Suriye Müftüsü Şeyh Usame Rufai de birlik ve itidal çağrılarını yineledi: ‘Fitneye karşı uyanık olun. Düşmanlarımız bölünmemizi istiyor. Tüm Suriyeli kanı kutsaldır’ dediği televizyon konuşmasında.
Velid Canbolat gibi siyasi liderler, Suriye’nin net bir seçimle karşı karşıya olduğunu vurguladı: ‘Ya uzlaşma ve birliği seçeceğiz ya da dış manipülasyon tuzağına düşeceğiz. İsrail projesi Dürzileri korumayacak, onları kullanıp atacak.’
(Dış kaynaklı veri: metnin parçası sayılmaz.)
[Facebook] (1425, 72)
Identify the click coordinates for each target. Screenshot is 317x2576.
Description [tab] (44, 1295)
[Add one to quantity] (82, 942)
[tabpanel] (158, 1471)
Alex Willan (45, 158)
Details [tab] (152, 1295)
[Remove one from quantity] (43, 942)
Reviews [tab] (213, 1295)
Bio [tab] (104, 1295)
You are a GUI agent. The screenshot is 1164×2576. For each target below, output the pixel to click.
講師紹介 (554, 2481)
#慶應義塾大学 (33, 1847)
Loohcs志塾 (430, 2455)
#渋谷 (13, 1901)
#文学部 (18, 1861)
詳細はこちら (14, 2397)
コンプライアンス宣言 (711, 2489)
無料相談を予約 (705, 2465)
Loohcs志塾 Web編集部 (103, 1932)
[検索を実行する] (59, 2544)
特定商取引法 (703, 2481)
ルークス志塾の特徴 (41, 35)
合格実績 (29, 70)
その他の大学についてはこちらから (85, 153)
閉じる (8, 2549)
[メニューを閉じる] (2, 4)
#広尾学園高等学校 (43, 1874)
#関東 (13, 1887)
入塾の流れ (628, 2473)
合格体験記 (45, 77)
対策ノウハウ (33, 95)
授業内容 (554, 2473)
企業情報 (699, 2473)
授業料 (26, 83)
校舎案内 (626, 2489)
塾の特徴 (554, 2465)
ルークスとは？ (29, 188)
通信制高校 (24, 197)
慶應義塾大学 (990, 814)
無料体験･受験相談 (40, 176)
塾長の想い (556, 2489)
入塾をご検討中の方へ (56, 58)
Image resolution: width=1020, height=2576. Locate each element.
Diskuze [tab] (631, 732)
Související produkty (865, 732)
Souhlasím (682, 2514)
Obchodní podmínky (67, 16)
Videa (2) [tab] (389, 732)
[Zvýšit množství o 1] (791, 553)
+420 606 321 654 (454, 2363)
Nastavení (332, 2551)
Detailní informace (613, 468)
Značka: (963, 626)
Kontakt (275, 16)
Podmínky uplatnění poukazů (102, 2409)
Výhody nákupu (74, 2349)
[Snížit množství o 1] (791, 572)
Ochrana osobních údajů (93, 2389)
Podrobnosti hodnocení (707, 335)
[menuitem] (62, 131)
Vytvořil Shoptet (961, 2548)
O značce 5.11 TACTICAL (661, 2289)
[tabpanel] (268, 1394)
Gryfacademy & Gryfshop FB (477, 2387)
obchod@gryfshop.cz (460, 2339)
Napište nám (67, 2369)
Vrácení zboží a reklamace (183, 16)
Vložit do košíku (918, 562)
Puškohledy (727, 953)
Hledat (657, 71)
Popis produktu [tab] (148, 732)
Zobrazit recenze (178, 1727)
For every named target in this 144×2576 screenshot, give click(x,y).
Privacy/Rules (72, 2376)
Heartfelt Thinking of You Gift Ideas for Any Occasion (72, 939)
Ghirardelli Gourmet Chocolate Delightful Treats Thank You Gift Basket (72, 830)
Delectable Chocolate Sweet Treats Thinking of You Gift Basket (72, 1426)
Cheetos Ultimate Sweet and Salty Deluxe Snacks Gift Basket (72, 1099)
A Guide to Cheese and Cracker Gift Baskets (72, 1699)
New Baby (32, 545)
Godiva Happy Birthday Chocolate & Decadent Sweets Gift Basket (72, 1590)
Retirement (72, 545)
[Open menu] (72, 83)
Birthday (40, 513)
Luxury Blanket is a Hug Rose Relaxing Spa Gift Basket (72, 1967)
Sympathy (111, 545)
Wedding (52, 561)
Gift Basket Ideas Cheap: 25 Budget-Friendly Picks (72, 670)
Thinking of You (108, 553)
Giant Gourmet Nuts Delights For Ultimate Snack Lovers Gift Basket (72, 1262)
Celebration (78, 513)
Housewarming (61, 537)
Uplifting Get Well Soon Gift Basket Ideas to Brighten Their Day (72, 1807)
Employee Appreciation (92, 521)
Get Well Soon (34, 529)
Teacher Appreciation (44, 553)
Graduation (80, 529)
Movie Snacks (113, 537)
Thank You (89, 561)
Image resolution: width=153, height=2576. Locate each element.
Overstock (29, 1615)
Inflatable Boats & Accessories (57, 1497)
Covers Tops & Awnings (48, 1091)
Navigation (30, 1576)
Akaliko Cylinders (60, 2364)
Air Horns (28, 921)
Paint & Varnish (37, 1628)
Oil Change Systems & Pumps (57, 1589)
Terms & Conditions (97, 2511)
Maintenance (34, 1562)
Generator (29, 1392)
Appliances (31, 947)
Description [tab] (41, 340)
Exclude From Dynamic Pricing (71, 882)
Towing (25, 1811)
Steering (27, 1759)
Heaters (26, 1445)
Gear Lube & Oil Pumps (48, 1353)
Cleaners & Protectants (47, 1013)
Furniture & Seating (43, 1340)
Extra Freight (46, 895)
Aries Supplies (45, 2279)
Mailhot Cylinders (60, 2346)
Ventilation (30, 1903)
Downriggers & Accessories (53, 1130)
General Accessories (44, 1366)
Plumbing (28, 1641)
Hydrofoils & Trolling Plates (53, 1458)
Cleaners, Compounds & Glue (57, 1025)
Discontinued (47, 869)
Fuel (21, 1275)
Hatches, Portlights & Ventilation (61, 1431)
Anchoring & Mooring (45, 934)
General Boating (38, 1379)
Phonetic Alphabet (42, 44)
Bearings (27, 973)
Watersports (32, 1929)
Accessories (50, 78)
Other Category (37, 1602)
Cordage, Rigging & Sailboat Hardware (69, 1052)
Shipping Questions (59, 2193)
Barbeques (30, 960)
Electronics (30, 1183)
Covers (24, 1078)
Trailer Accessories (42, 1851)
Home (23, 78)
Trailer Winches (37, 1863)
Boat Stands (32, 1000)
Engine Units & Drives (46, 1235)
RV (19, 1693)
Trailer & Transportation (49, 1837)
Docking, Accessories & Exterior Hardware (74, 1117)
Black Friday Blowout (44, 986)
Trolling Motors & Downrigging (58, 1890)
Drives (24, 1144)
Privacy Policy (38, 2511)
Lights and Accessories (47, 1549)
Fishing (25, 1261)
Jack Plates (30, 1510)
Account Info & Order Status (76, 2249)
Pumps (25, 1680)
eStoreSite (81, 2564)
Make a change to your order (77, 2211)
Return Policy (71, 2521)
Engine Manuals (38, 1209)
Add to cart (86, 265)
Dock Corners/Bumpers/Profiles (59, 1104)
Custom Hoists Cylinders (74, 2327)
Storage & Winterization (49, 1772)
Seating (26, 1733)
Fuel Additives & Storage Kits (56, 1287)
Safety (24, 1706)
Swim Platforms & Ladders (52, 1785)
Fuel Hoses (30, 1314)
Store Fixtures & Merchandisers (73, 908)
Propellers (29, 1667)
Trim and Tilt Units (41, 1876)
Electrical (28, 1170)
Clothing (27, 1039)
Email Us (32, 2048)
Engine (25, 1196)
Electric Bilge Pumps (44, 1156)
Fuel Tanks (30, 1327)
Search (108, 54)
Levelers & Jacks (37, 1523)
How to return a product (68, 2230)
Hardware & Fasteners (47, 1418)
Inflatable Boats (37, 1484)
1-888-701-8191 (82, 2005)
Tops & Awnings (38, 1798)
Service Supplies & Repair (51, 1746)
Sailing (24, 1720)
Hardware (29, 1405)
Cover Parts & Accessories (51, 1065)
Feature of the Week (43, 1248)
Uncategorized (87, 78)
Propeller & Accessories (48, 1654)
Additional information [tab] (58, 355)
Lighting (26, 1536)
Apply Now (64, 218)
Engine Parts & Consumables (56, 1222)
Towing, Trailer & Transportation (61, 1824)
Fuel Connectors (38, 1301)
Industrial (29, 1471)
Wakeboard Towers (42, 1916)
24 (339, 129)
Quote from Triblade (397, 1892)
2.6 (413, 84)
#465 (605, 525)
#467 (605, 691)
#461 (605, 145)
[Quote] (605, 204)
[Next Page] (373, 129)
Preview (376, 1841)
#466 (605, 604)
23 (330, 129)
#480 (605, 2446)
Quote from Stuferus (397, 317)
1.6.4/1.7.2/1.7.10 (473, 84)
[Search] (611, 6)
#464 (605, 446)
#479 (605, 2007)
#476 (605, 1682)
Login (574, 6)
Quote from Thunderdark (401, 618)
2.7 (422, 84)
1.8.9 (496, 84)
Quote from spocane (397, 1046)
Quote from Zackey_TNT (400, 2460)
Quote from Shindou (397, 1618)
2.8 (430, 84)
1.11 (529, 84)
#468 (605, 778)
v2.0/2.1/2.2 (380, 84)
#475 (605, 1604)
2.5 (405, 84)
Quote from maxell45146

Derin yaralara rağmen, sınır ötesindeki Durzi liderler şiddet ve yabancı müdahalesi yolunu reddederek diyaloğun yeniden başlatılması çağrısı yaptı. Özgür Cebel el-Arap grubunun lideri Şeyh Süleyman Abdulbaki, ‘Suriye’nin iç işlerine herhangi bir yabancı müdahalesini reddediyoruz. Bizler Suriyeliyiz, kimliğimiz Suriyeli ve ülkeyi inşa edip barış içinde yaşamak istiyoruz’ açıklamasında bulundu.